S. M. : Pour les commerciaux en agrofourniture, les recruteurs recherchent des profils avec une forte technicité pouvant comprendre les problématiques des viticulteurs. Que ce soit dans le conseil ou dans le commerce, les qualités personnelles (les capacités d’analyse, de synthèse et d’écoute, par exemple) sont indispensables.

Les entreprises de la filière offrent-elles des perspectives d’évolution ?
L. S. : Il est tout à fait possible d’évoluer dans sa carrière vitivinicole. Ainsi, les ouvriers viticoles et les cavistes peuvent avoir accès à des postes d’encadrement intermédiaire après quelques années d’expérience. Par ailleurs, on voit aussi des ouvriers viticoles évoluer vers les fonctions en cave, ou encore des responsables vignobles ou des maîtres de chai se diriger vers le poste de directeur technique. L’expérience ou la formation continue permettent ces différentes évolutions. Les profils terrain peuvent également évoluer vers le métier de commercial.

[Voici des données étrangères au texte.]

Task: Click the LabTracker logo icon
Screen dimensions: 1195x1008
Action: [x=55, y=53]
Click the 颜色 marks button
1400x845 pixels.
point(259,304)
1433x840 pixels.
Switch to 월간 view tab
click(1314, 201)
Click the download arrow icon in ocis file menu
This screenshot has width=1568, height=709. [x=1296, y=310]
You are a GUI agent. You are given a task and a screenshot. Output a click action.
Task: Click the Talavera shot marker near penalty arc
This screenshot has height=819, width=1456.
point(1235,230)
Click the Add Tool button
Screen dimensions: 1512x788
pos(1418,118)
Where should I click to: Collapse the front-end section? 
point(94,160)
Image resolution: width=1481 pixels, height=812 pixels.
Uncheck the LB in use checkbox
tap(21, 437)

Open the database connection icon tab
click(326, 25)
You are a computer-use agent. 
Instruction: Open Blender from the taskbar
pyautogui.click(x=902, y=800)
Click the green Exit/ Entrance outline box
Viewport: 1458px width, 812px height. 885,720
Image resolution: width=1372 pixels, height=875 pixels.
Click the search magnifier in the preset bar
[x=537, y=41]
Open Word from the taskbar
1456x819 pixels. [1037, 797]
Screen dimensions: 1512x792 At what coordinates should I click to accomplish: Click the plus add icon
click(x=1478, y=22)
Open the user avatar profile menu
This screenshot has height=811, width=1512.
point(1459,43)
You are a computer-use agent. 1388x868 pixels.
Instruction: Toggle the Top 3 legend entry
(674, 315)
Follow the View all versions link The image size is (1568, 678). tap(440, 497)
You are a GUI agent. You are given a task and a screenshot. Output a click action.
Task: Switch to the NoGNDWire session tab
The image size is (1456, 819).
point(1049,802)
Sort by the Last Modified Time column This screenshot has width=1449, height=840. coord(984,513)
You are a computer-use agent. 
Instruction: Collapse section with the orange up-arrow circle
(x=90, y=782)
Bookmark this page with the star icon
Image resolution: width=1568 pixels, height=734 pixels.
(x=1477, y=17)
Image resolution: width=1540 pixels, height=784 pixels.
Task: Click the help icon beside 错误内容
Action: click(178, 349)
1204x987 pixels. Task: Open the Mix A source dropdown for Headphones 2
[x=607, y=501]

Globalement, comment se porte le marché de l’emploi dans la filière ? Est-il actif dans toutes les régions ?
S. M. : Le marché de l’emploi lié à la filière s’illustre dans les grandes régions viticoles françaises que sont notamment la Champagne, la Bourgogne, le Bordelais, le Languedoc-Roussillon, la Provence, les Côtes du Rhône ou bien encore l’Alsace et les Pays de la Loire. Les offres d’emploi enregistrées par l’Apecita dans la filière sont plutôt stables et représentent environ 10 % du marché de l’emploi agricole et agroalimentaire, sans compter les emplois saisonniers. Cependant, il faut savoir, et c’est encore plus vrai pour certaines régions comme la Champagne et le Bordelais, que certains postes, notamment ceux liés à l’œnologie, sont accessibles presque uniquement par le biais des réseaux professionnels.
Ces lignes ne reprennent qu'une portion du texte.